Эти арифмы и впрямь дорогого стоили… Не только потому, что на них потрачено было во много раз больше золота, чем на все остальные. Далеко не каждый солдат, будь он хоть трижды триарий, сумеет презреть смерть и вот так, медленно, не ломая строя, прорваться сквозь тучу варварских стрел и дротиков. Эти – сумели. Устлали телами всю свою дорогу, но – сумели. Резня пошла грудь в грудь, а тут сказывалось огромное преимущество базиликанцев в числе. И стена, продержавшись ещё полчаса – тоже немалый срок – начала пятиться.
Каждый новый шаг вперёд, каждая пядь земли и каждый холмик, даже самый маленький, обходился арифмам очень дорого, но Филипп и солдаты чуть ли не впервые в этой войне были согласны между собой – любая цена не слишком велика, когда дело идёт к концу войны! К тому же – ещё один умный шаг – Филипп не пожалел усилий и собрал в этих арифмах, кроме защищавших родной дом милленцев, ещё и жителей Тулсы и Дарии. И тангарцев, хотя их немого осталось. Этим вовсе нечего было защищать, потому дрались они ещё более остервенело. Не обороняли – мстили. Может, потому отступали бесстрашные, не знавшие до сего дня поражений варвары? И наоборот – может потому так вдохновенно сражались воины, что не обороняли, но – мстили? Август Филипп, государь и император страны, именуемой Империей Базилиска не знал. Зато точно был уверен, что сегодня его воины сражаются, как варвары. И – вот как раз пришло доказательство – отчаянным ударом во фланг вражескому большому полку, сами подставившись под удар и пролезая по трупам, базиликанцы смогли смять «стену». Смять окончательно и – впервые за день – обратить в бегство несокрушимую гардарскую пехоту. Победа!
14.Ярослав. Вечер. Серебряный холм (близ ставки князя Лютеня).
Стрела прилетела неожиданно, меченоша не успел вскинуть щит и воевода Ивещей, вздыбивший коня поперёк пути отступающей «стены» безвольно, мешком обрушился на землю. Поздно было бросаться спасать его, поздно было рвать свой чуб – этим сейчас занимался меченоша воеводы. И слёзы сейчас ни к чему. Страдать – не время!
Ярослав сердито смахнул набежавшую слезу, отвернувшись, протёр глаза.
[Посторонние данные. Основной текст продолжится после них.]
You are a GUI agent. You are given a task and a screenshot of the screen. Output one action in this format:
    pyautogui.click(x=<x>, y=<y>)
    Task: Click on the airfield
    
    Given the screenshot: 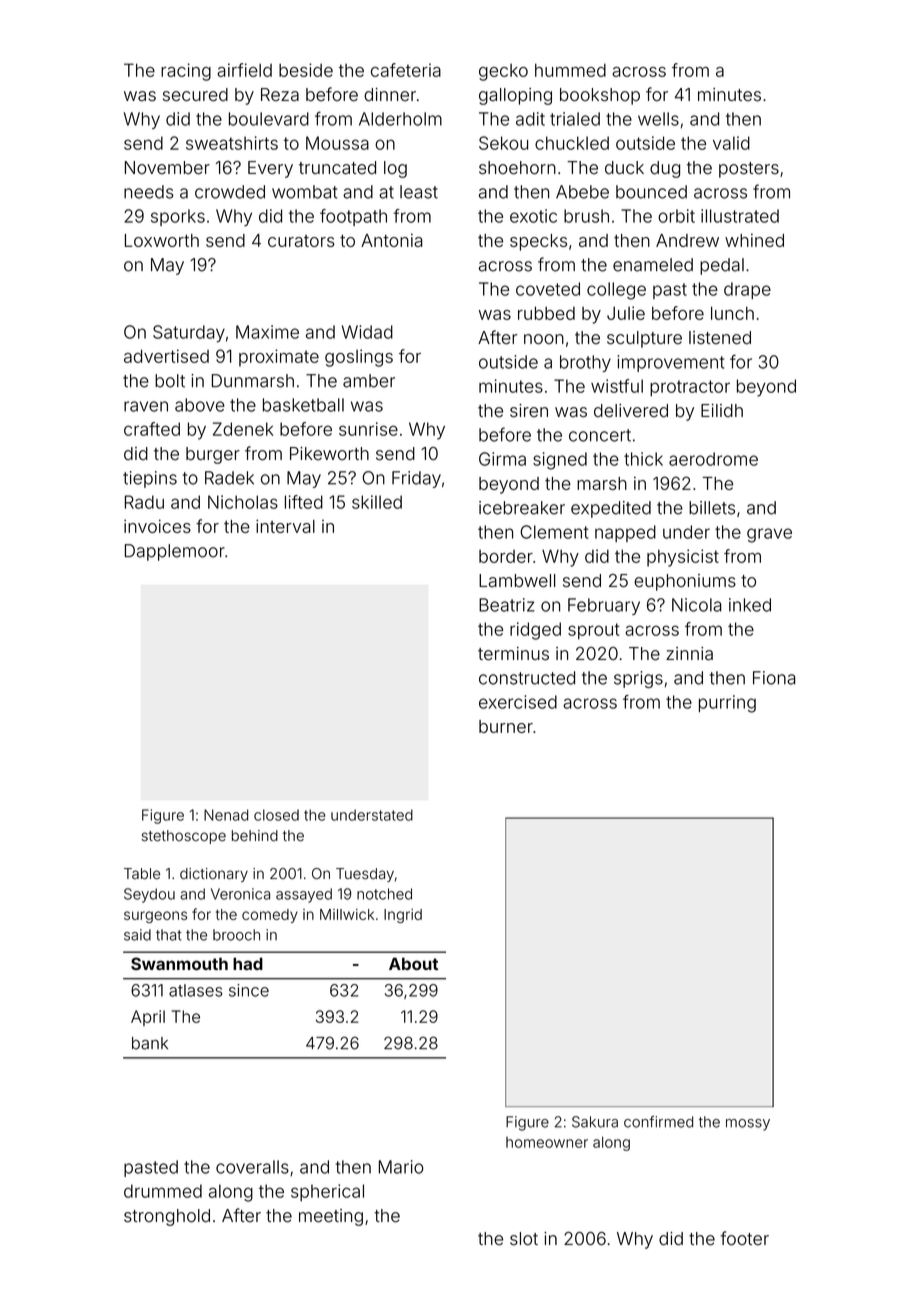 What is the action you would take?
    pyautogui.click(x=244, y=70)
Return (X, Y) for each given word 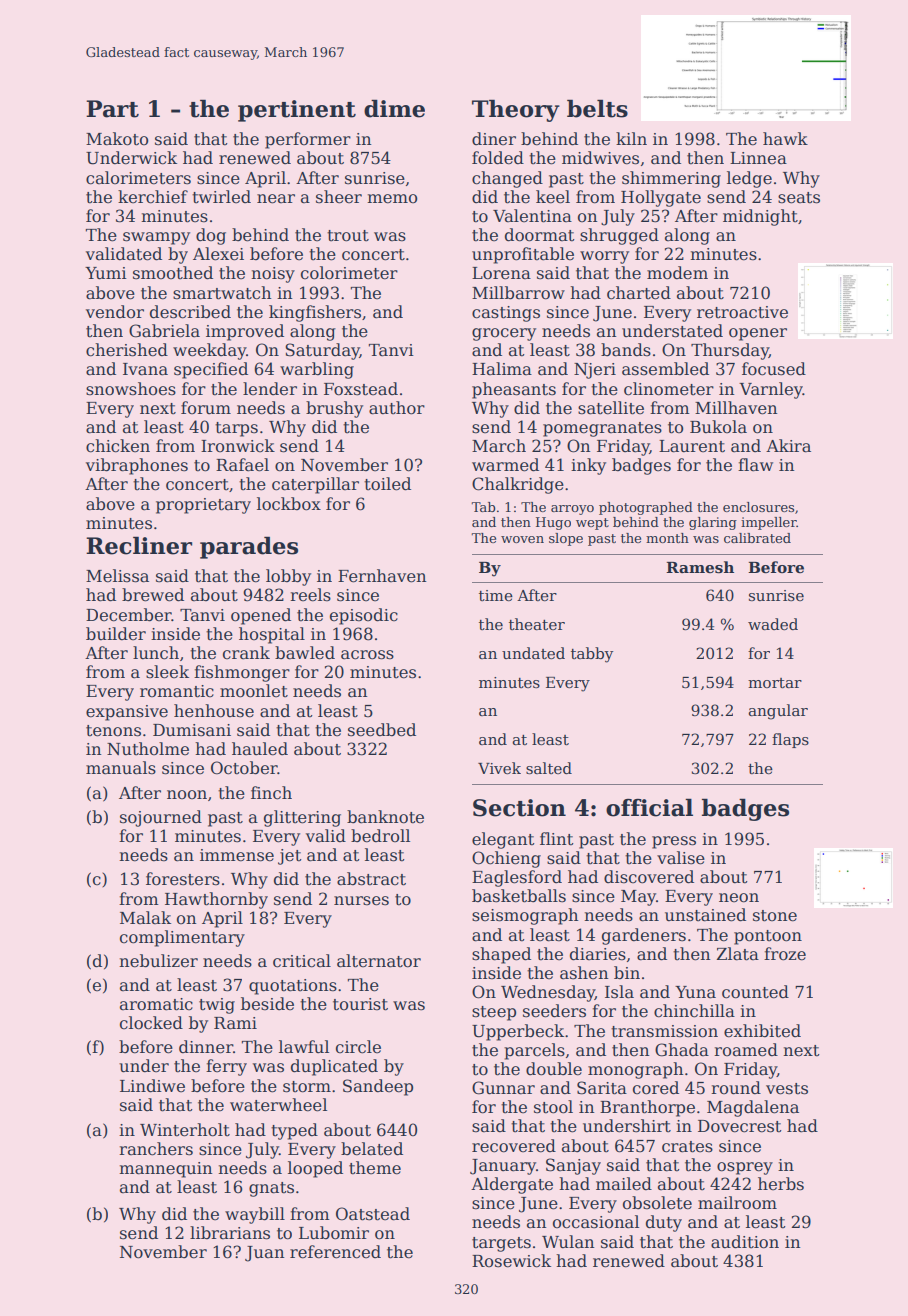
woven (522, 539)
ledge (749, 179)
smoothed (173, 273)
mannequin (166, 1170)
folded (498, 158)
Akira (788, 446)
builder (116, 634)
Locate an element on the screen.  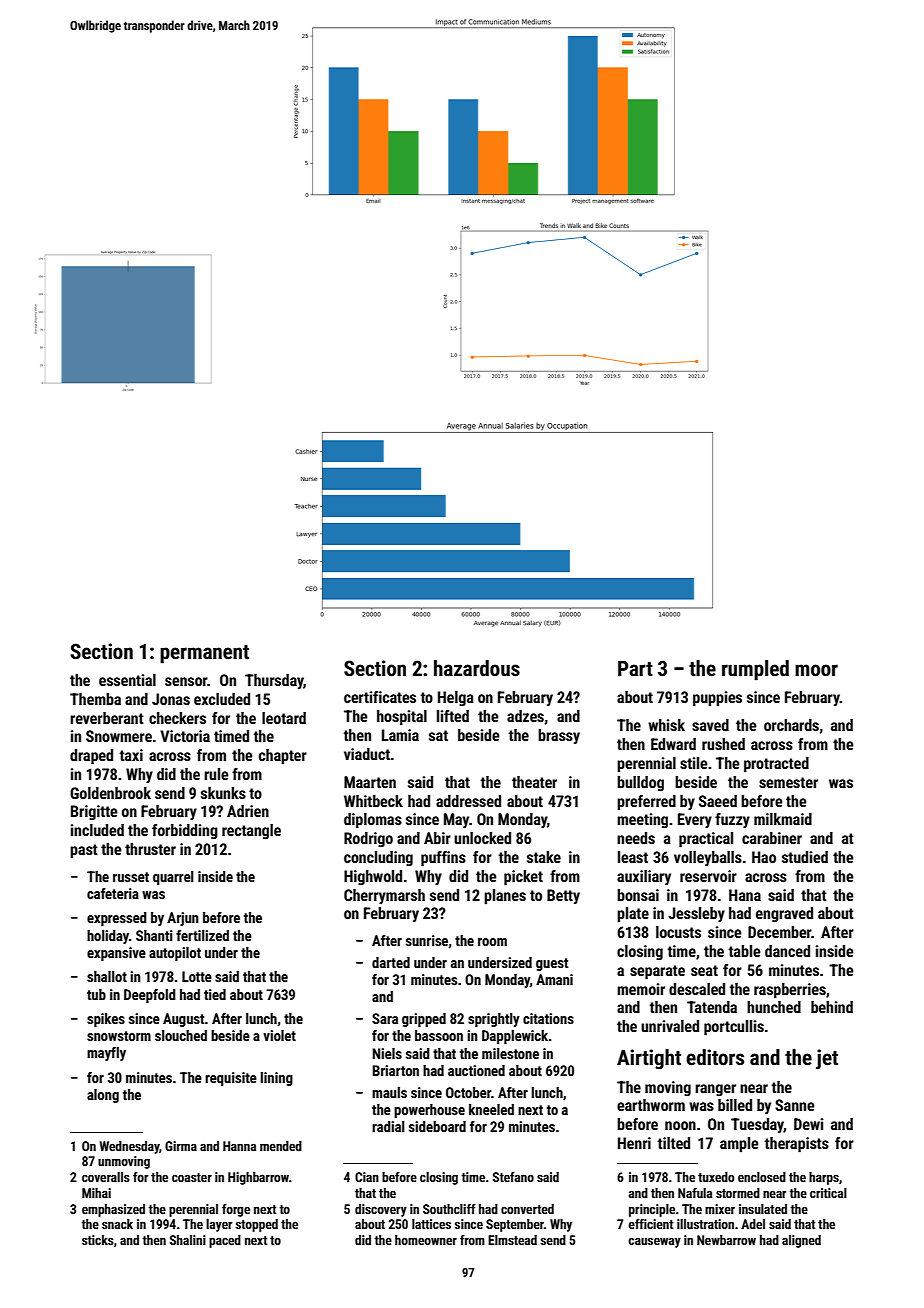
coaster is located at coordinates (192, 1177).
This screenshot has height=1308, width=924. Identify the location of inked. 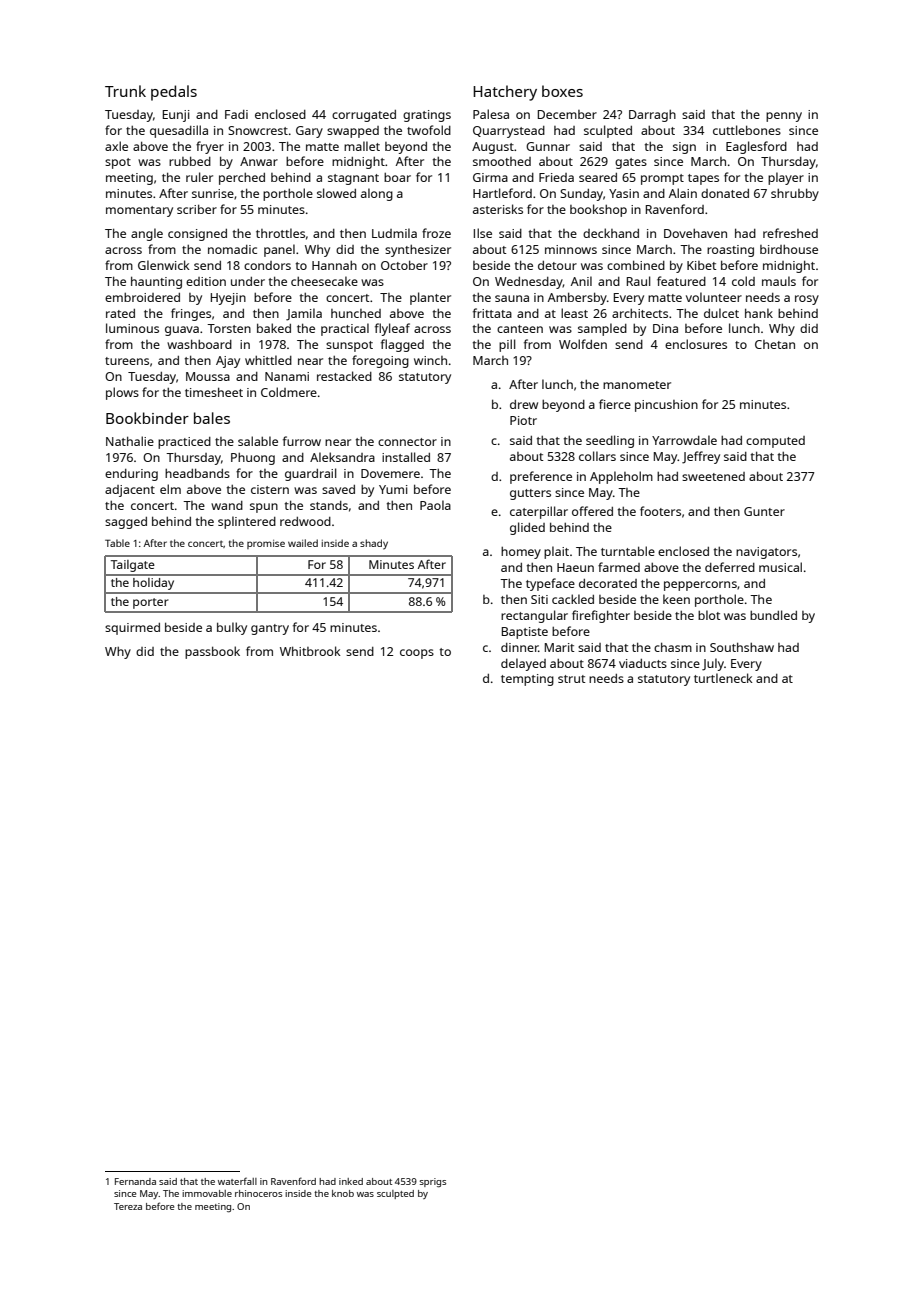
(351, 1181).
Впрочем, стыдиться ему было нечего – воеводу Ивещея среди воинов-медведей любили, уважали и у многих сейчас замутило взгляд невольной, недостойной мужчины слезой. Но – лучшая память павшему – месть и ждать её оставалось недолго. Основная масса базиликанцев, конечно же, увлечённо преследовала бегущих пешцев, но и для двух сотен Ярослава работа ожидалась немалая и кровавая – отделившись от остального войска, отряд базиликанцев, никак не меньше чем три сотни воинов, коварно замыслил взойти на холм по расщелине. Ну что ж, пусть попытаются!
– В седло! – звонким от ярости голосом скомандовал Ярослав. – Покажем им…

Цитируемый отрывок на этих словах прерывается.